I wish we knew where Ella May Davidson ran into this decaying cabin, but I haven't been able to figure this one out. We have the original sleeves from these negatives as well as an index prepared by Ella May herself, but unfortunately the organization was long ago scrambled. I don't see any notes which match this image. The forest certainly looks like this area, and most of her images are local. The construction was primitive, but I am sure it provided welcome shelter to its inhabitants. This image was probably captured in the 1910s.
Imagine moving those giant logs into place manually! The forest floor in the foreground sure looks silty like it's near a body of water...
JKG on 22nd July 2021 @ 7:13am
Good grief, those logs are huge! How did they get them up that high?
The terrain is intriguing. Any idea what the viny bush is, in front?
L.E. on 22nd July 2021 @ 7:16am
I also thought, near a body of water.....like the Columbia River. The building doesn't look ancient, and in 1910, it probably wasn't, so what caused the roof to cave in? Heavy snow?
L.E. on 22nd July 2021 @ 7:36am
To me it looks more like it was unfinished than decaying. The logs still have the bark on them mostly intact and it does not appear to have the remains of all of the roof structure there.

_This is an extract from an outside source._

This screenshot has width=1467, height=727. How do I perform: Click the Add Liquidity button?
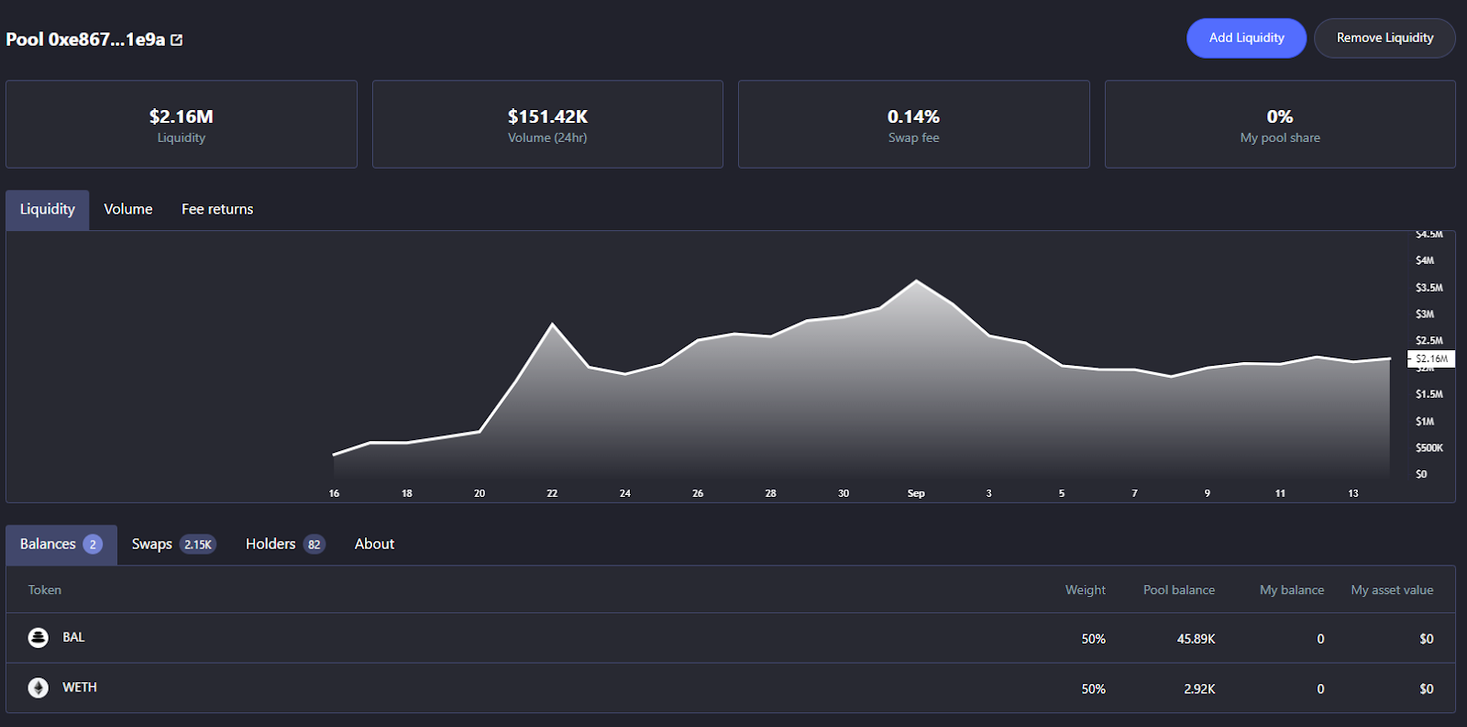click(x=1245, y=39)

If it collapsed, there would be more timbers inside and the logs would likely show more decay and missing bark areas.
Basaltgrouse on 22nd July 2021 @ 8:11am
I like the unfinished theory. From what we can see in this picture, it just doesn't look like the roof was ever complete. My wild guess: this was the original change house at Lost Lake (just kidding...).
kmb on 22nd July 2021 @ 5:25pm
Square-sawn log ends, square-sawn window/door opening. That doesn't strike me as "primitive."
Alan Winston on 22nd July 2021 @ 7:27pm
Maybe the plant isv a rosebush planted to give a touch of home.